FC Bayern: Flick überzeugte auch Boateng und Müller
Wenn dies einem gelingenkann, dann Flick. Auch bei Boateng und Thomas Müller leistete der Coach Überzeugungsarbeit und hielt die beiden unter Niko Kovac unzufriedenen Spieler in München. Dem Vernehmen nach wollten beide den Verein im vergangenen Herbst nach einer für sie eher enttäuschenden Hinrunde unter dem Flick-Vorgänger vorzeitig verlassen. Uli Hoeneß legte Boateng bekanntermaßen sogar einen Wechsel nahe ("Als Freund würde ich ihm empfehlen, sich einen neuen Verein zu suchen").
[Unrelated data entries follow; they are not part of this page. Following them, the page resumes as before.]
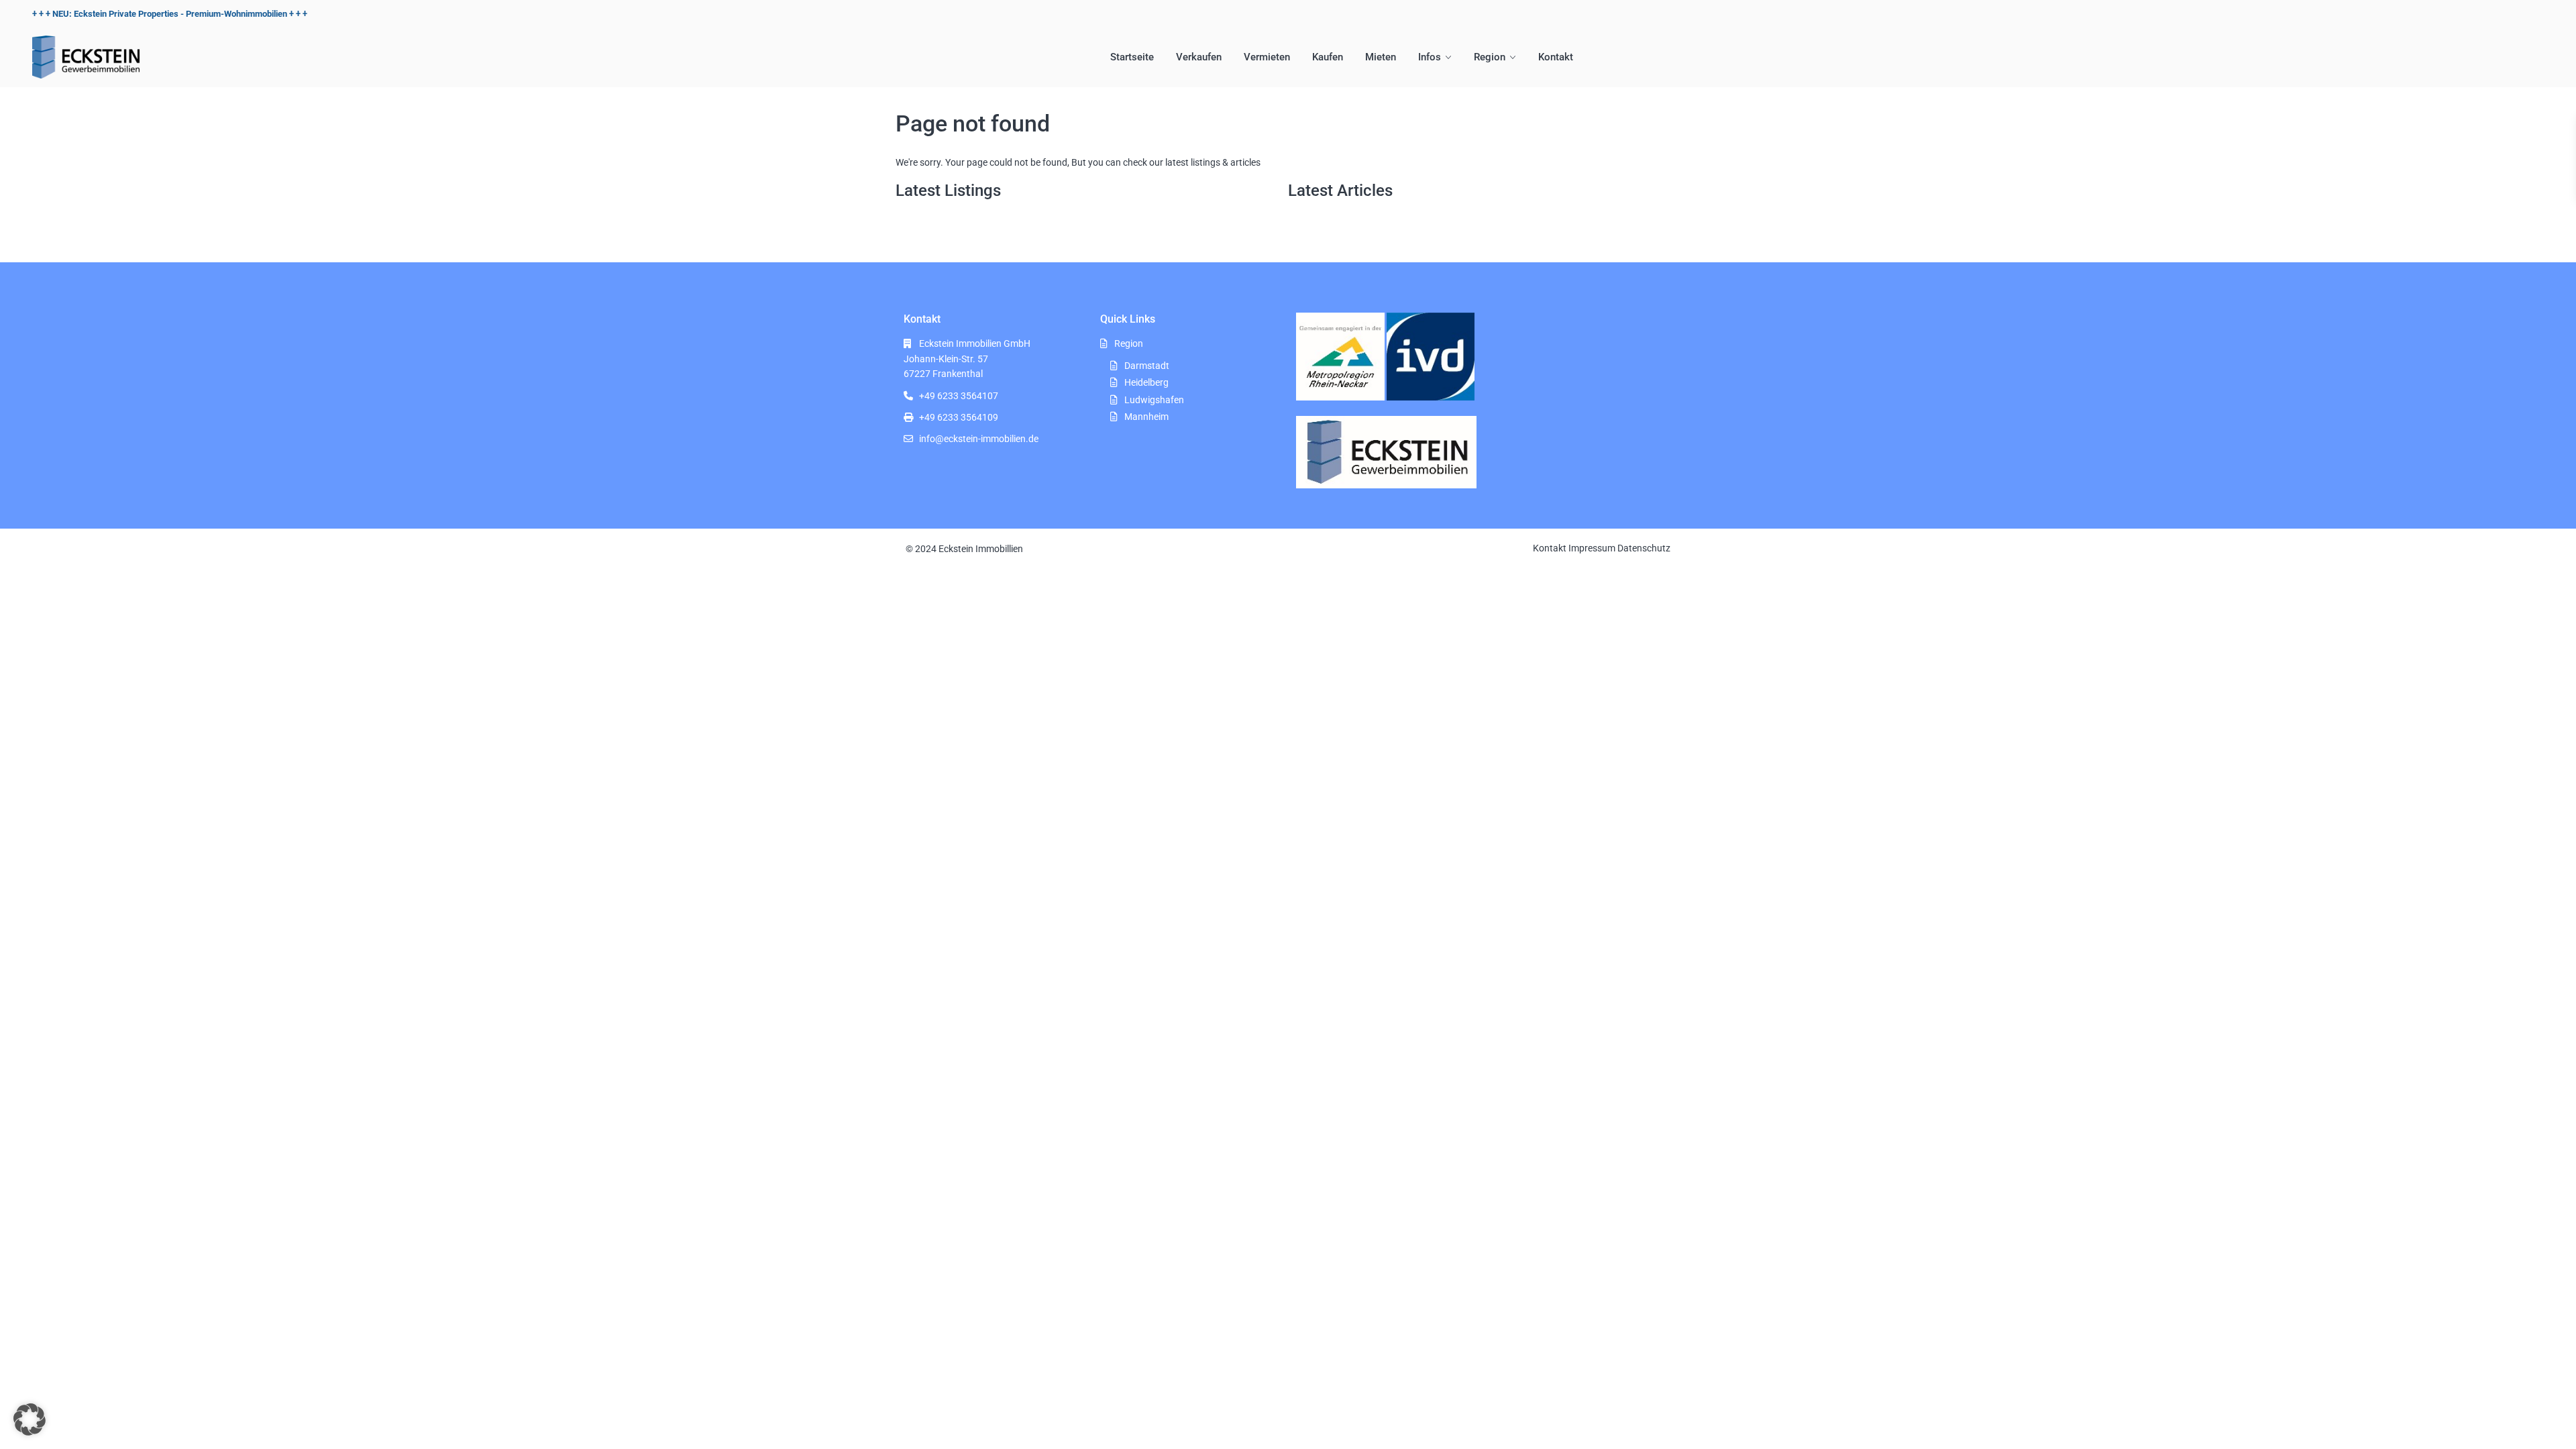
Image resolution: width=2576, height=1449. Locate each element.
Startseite (1132, 57)
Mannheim (1146, 416)
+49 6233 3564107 (958, 395)
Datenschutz (1643, 548)
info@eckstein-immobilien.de (978, 438)
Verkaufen (1199, 57)
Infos (1429, 57)
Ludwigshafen (1154, 399)
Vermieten (1267, 57)
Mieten (1380, 57)
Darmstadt (1146, 365)
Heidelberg (1146, 382)
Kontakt (1555, 57)
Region (1489, 57)
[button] (29, 1419)
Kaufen (1327, 57)
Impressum (1591, 548)
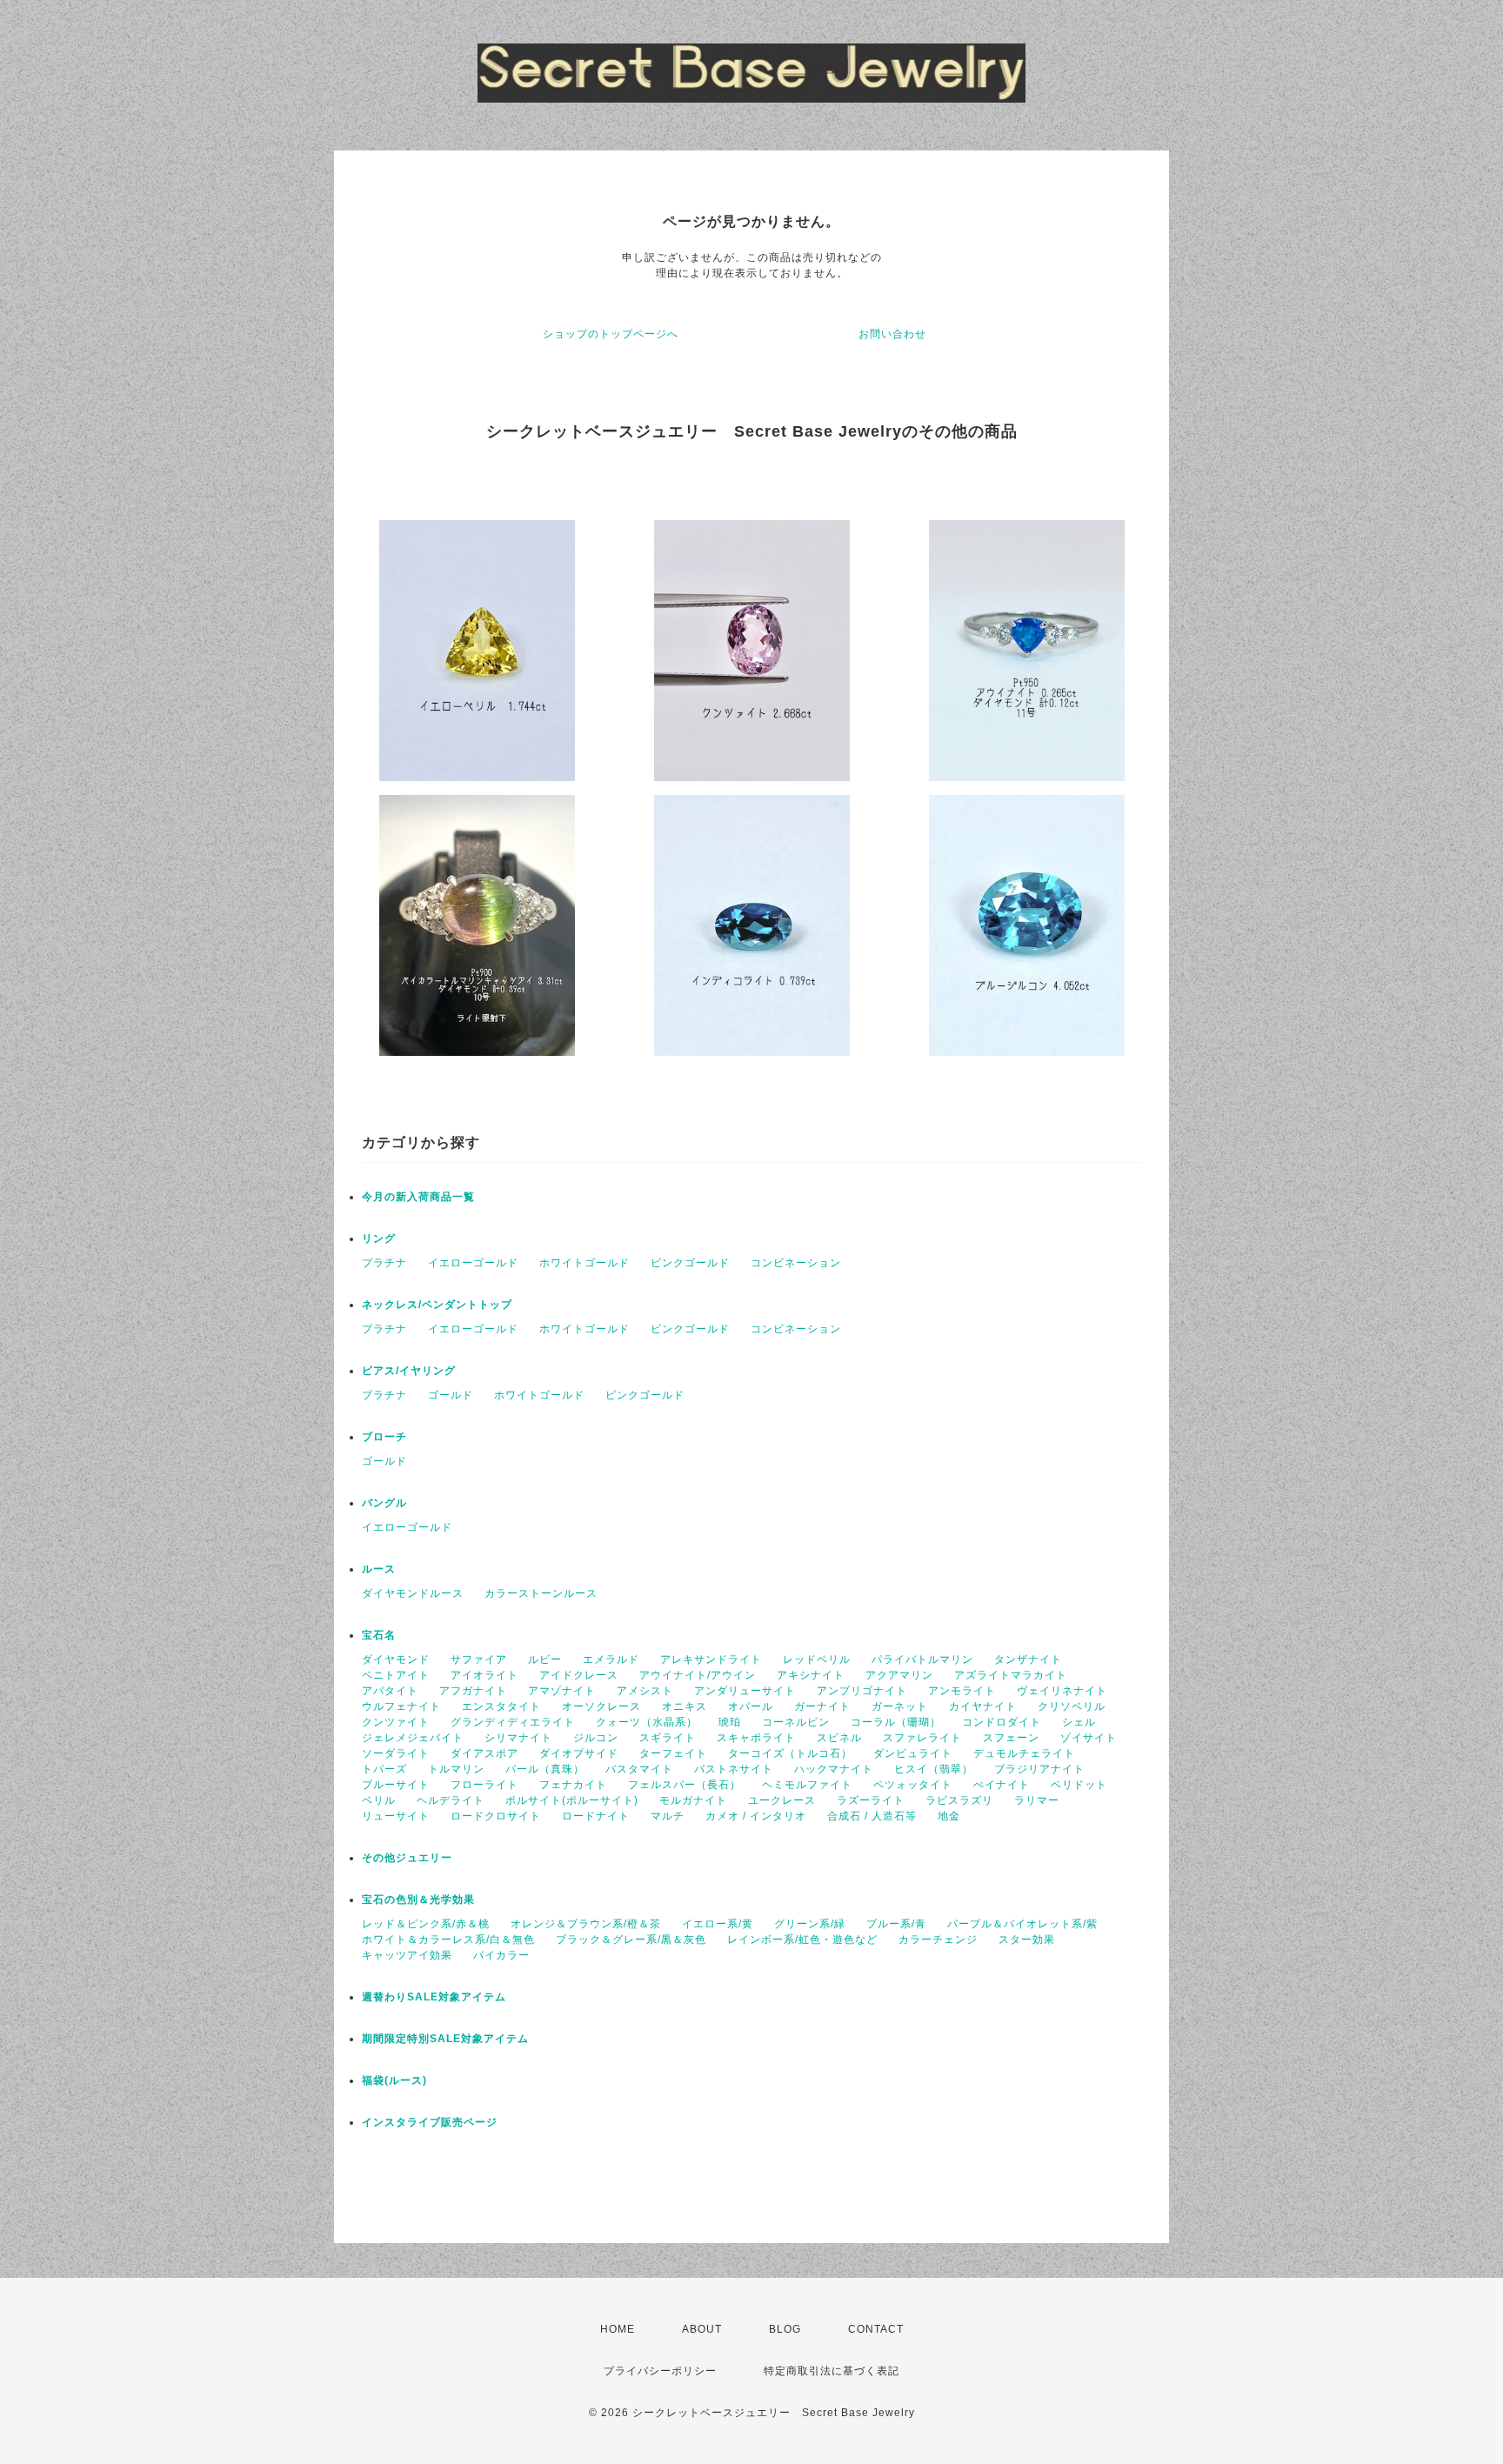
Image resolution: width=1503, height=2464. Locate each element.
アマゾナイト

Letztlich ist es dem umgänglichen Übungsleiter, der zu nahezu jedem Bayern-Star einen guten Draht pflegt, zu verdanken, dass die beiden Weltmeister von 2014 noch an der Säbener Straße weilen, wie auch FCB-Vorstand Oliver Kahn im Rahmen des Pokalendspiels bestätigte. "Natürlich haben sie keine optimale Vorrunde gespielt. Dann gab es den Trainerwechsel und Hansi Flick hat es hinbekommen, sie wieder zu motivieren, sie wieder aus dem kleinen Loch zu holen", sagte er in der "ARD".
Eine ähnliche Charmeoffensive wird Flick nun auch bei Thiago und Alaba starten, um alle Beteiligten von einem Verbleib in München zu überzeugen. Darüber hinaus darf in Zeiten der Coronakrise durchaus bezweifelt werden, ob ein Verein derart hohe Summen - dem Vernehmen nach 60 bis 80 Millionen Euro - für einen der beiden Stars auf den Tisch legen wird.
Möglicherweise war der Gewinn des DFB-Pokals am Samstagabend somit nicht der letzte nationale Titel, den das Erfolgstrio gemeinsam bejubeln durfte.